Simon Willison’s Weblog


149 items tagged “css”


Box shadow CSS generator (via) Another example of a tiny personal tool I built using Claude 3.5 Sonnet and artifacts. In this case my prompt was:

CSS for a slight box shadow, build me a tool that helps me twiddle settings and preview them and copy and paste out the CSS

I changed my mind half way through typing the prompt and asked it for a custom tool, and it built me this!

Box shadow CSS generator. Shows a preview, then provides sliders to set Horizontal Offset, Vertical Offset, Blur Radius,  Spread Radius,  Color and Opacity - plus the generated CSS and a Copy to Clipboard button

Here's the full transcript - in a follow-up prompt I asked for help deploying it and it rewrote the tool to use <script type="text/babel"> and the babel-standalone library to add React JSX support directly in the browser - a bit of a hefty dependency (387KB compressed / 2.79MB total) but I think acceptable for this kind of one-off tool.

Being able to knock out tiny custom tools like this on a whim is a really interesting new capability. It's also a lot of fun!

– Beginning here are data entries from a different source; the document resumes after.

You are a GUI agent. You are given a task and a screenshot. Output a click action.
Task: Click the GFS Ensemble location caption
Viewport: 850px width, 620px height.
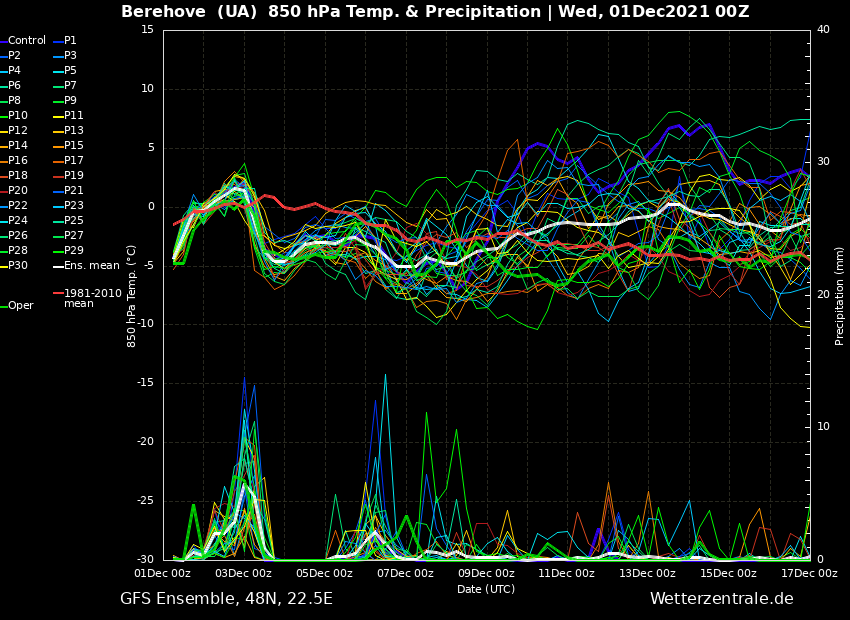point(226,599)
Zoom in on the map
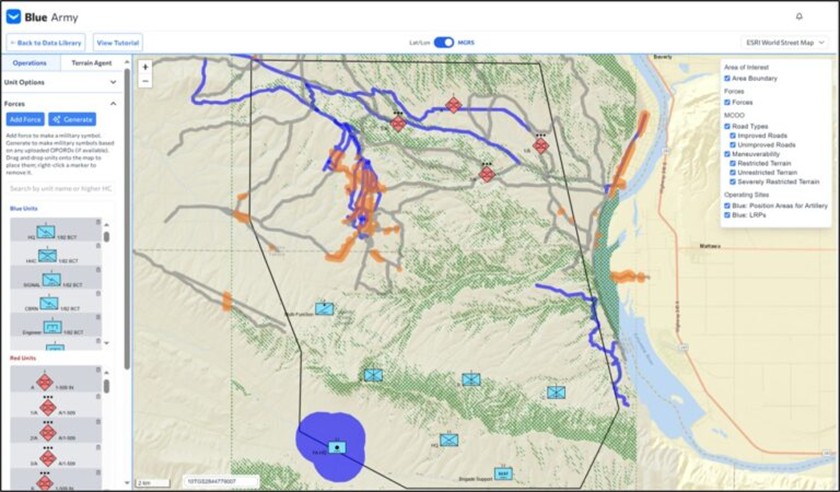 (146, 67)
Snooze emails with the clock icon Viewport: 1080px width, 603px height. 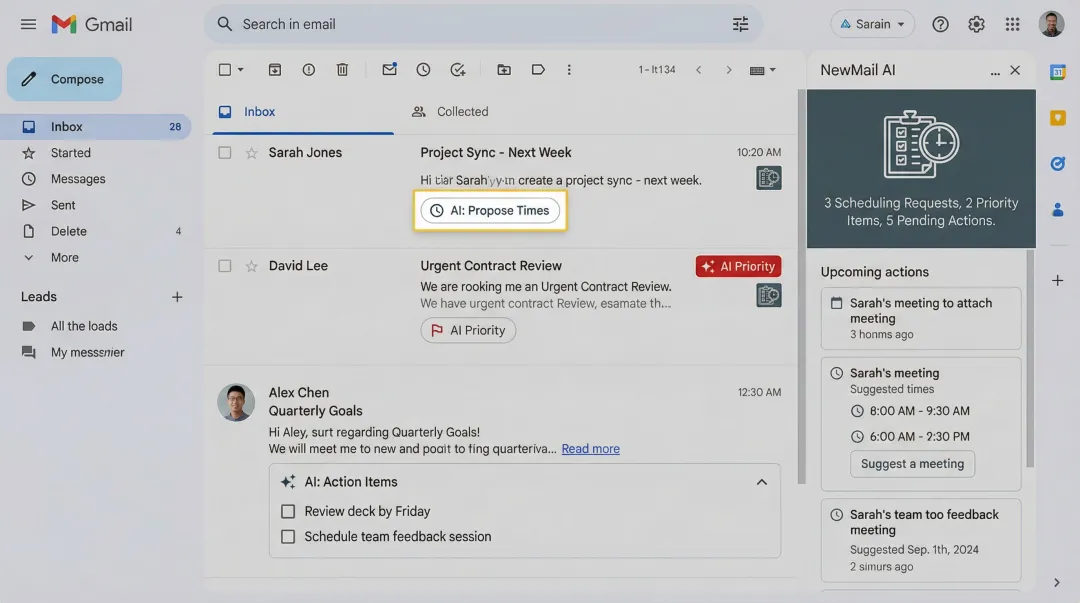tap(423, 69)

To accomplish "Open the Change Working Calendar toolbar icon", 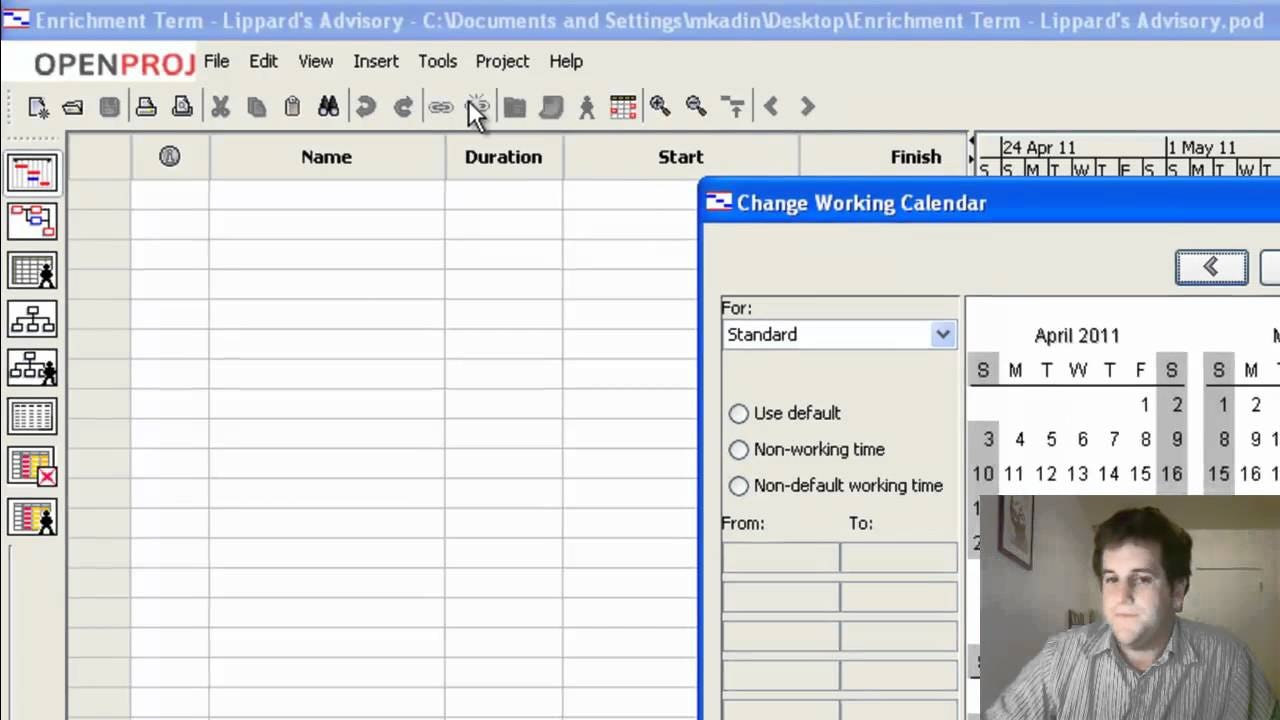I will coord(623,107).
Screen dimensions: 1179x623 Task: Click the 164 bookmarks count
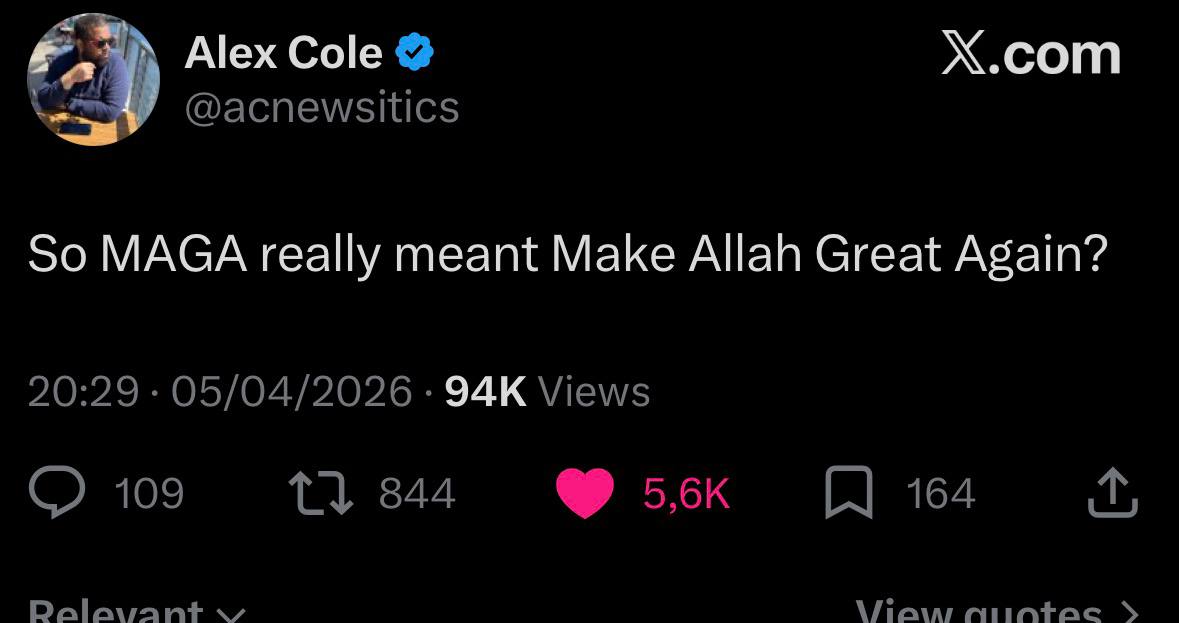click(940, 494)
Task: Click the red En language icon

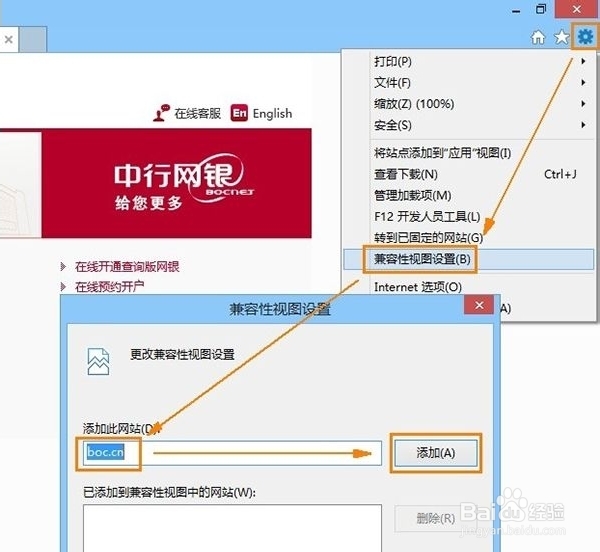Action: (x=238, y=113)
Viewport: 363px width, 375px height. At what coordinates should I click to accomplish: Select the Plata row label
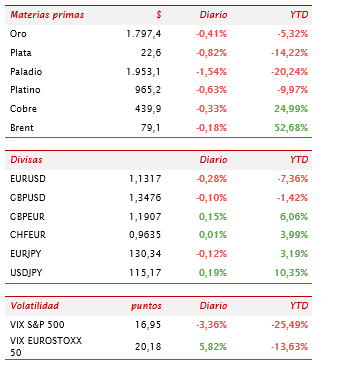21,53
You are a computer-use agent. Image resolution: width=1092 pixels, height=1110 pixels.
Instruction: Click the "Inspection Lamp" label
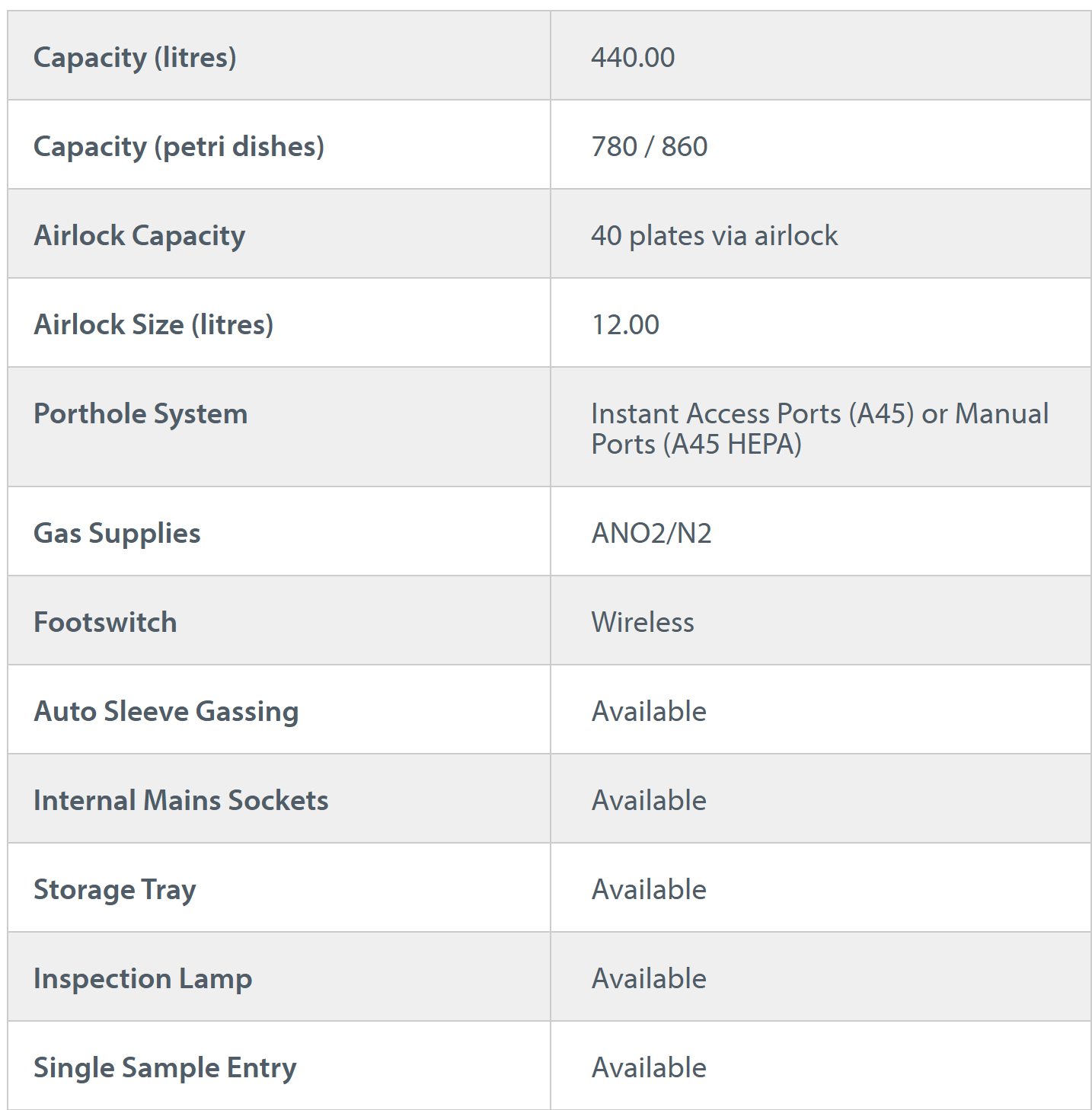(x=142, y=978)

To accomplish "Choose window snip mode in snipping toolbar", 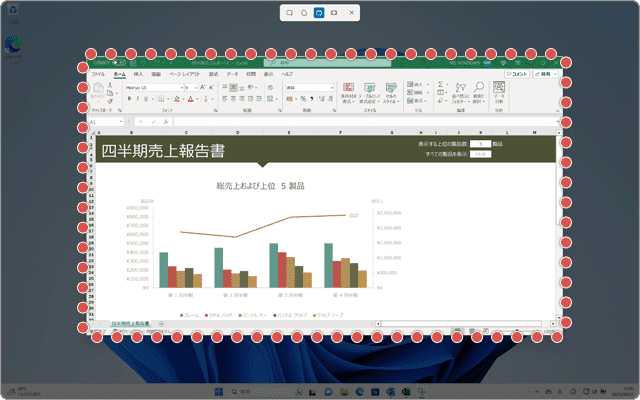I will point(319,13).
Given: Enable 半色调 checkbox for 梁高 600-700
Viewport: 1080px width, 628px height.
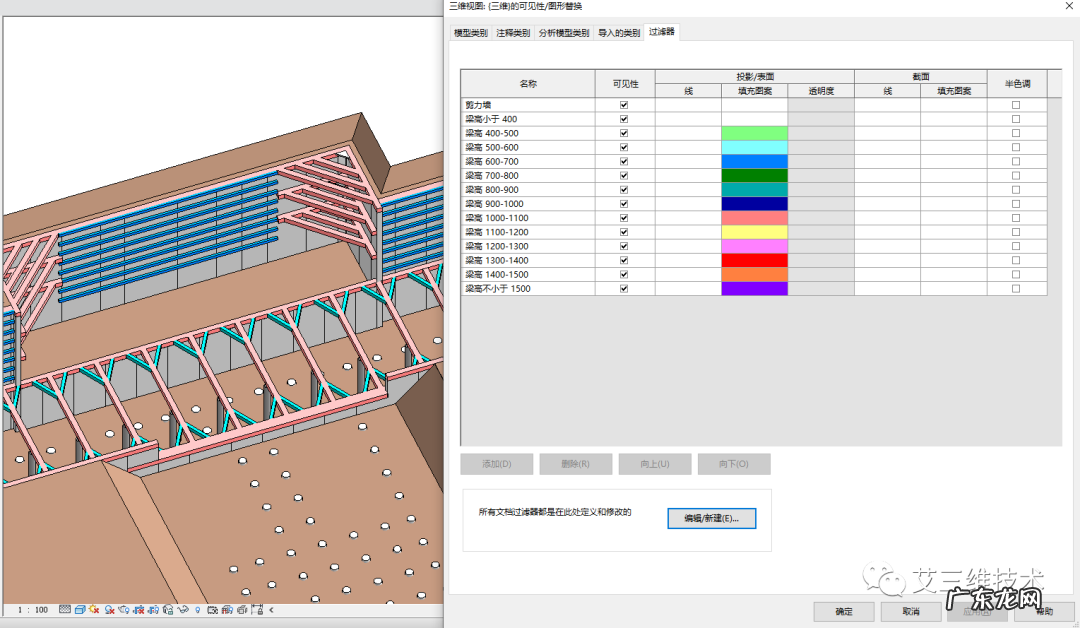Looking at the screenshot, I should [1016, 161].
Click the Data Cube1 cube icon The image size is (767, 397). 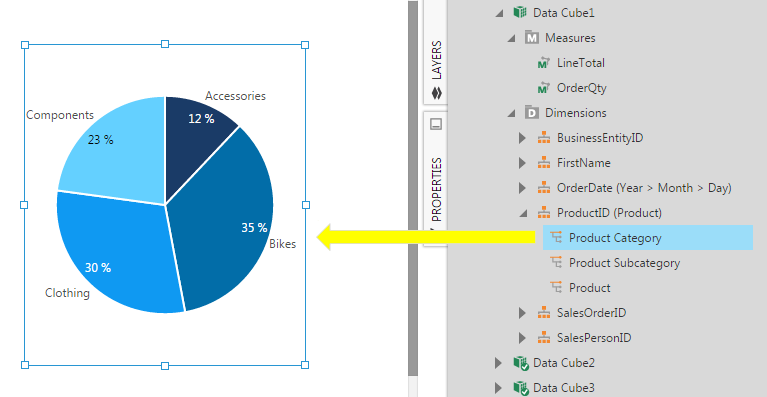(520, 12)
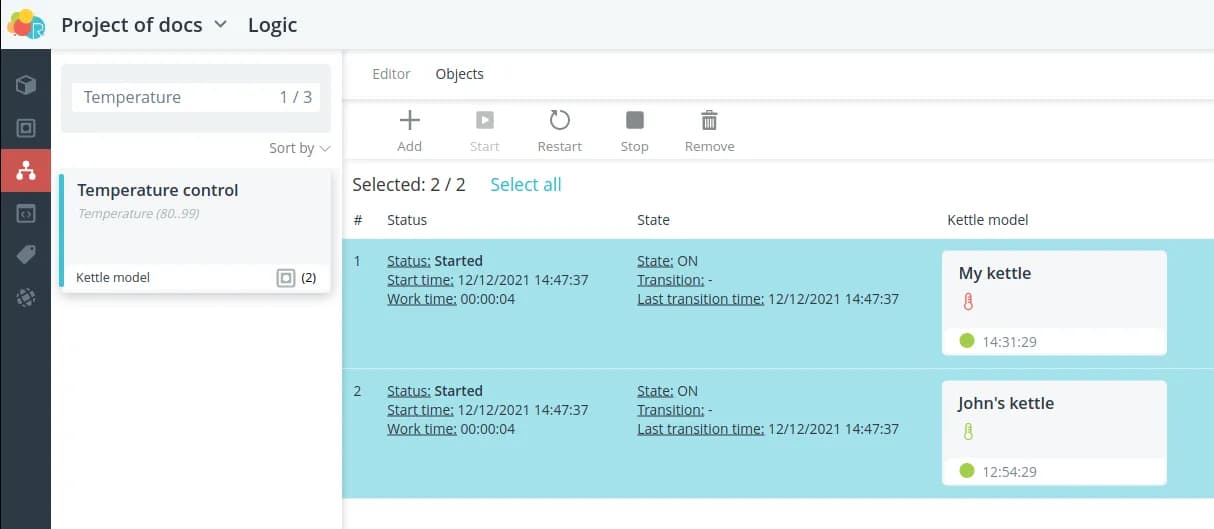The height and width of the screenshot is (529, 1214).
Task: Click the square model icon in sidebar
Action: click(x=26, y=128)
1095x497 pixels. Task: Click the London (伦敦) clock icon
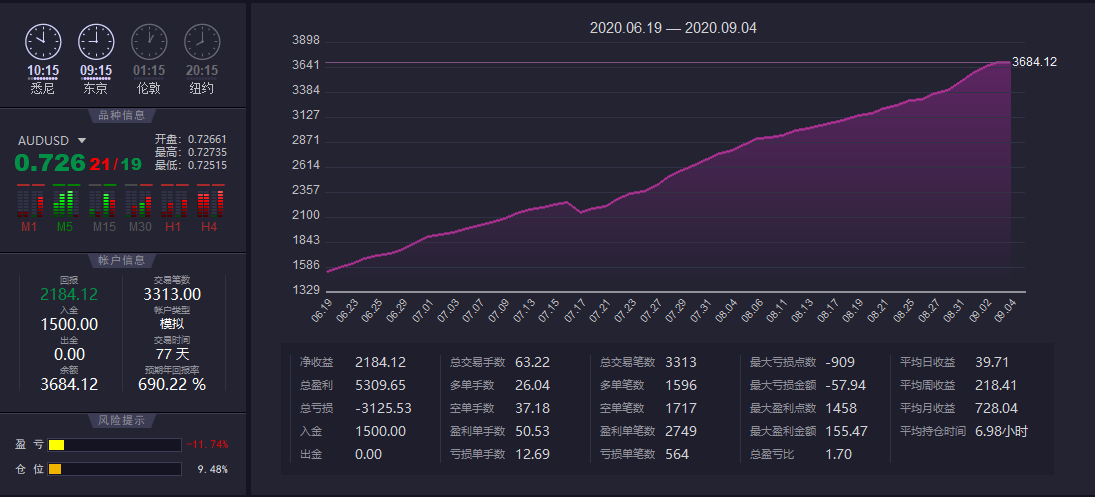coord(149,41)
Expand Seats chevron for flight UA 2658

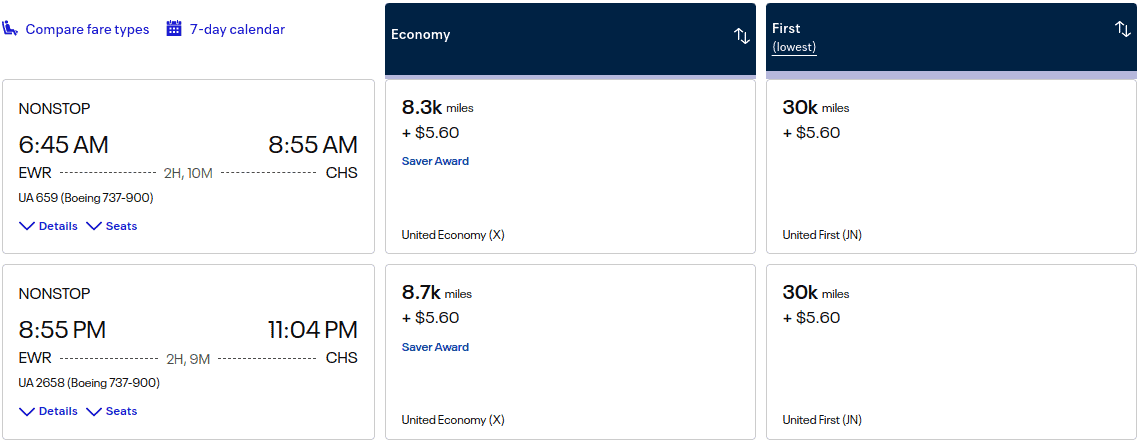(x=94, y=411)
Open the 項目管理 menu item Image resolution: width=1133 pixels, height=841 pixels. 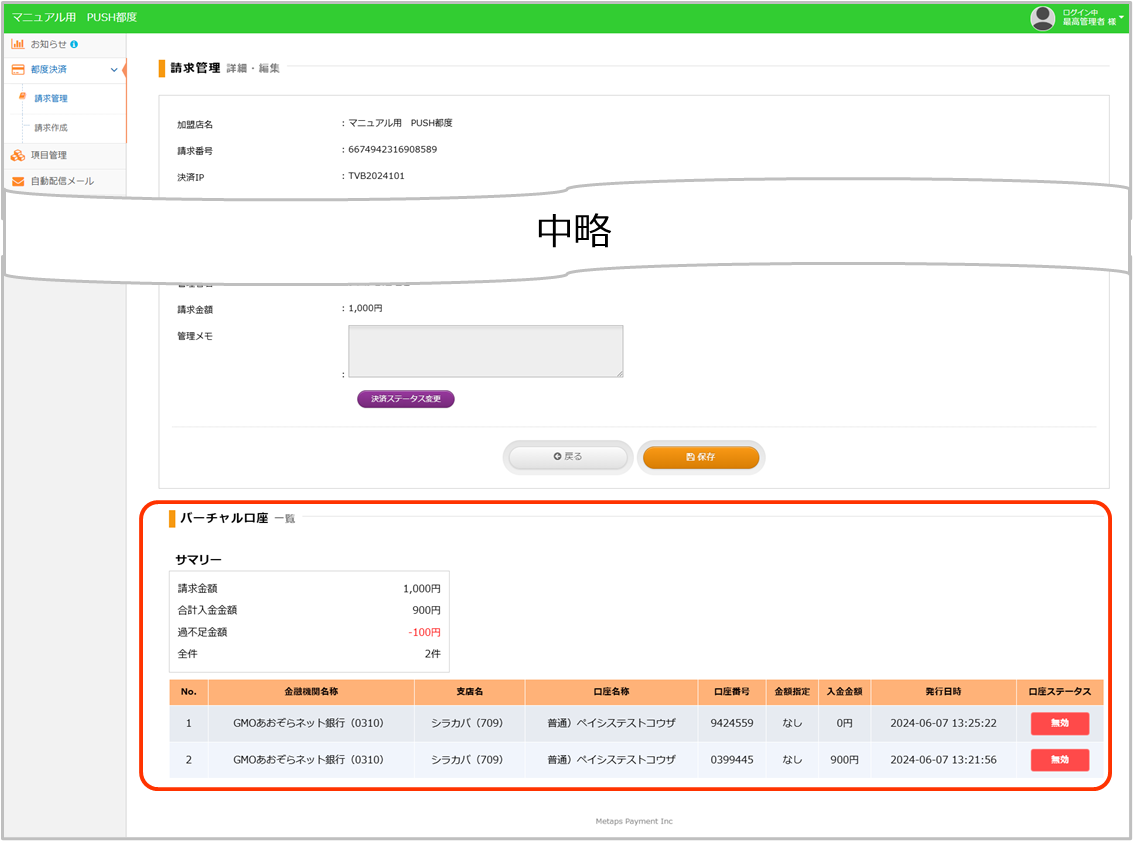pos(48,155)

# 8th July 2024, 7:30 pm / css, anthropic, claude, generative-ai, projects, ai, llms

What You Need to Know about Modern CSS (Spring 2024 Edition) (via) Useful guide to the many new CSS features that have become widely enough supported to start using as-of May 2024. Time to learn container queries!

View transitions are still mostly limited to Chrome—I can’t wait for those to land in Firefox and Safari.

# 5th May 2024, 2:08 pm / css

Printing music with CSS Grid (via) Stephen Bond demonstrates some ingenious tricks for creating surprisingly usable sheet music notation using clever application of CSS grids.

It uses rules like .stave > [data-duration="0.75"] { grid-column-end: span 18; } to turn data- attributes for musical properties into positions on the rendered stave.

# 2nd May 2024, 2:28 pm / css, music

Kobold letters (via) Konstantin Weddige explains a sophisticated HTML email phishing vector he calls Kobold emails.

When you forward a message, most HTML email clients will indent the forward by nesting it inside another element.

This means CSS rules within the email can be used to cause an element that was invisible in the original email to become visible when it is forwarded—allowing tricks like a forwarded innocuous email from your boss adding instructions for wiring money from the company bank account.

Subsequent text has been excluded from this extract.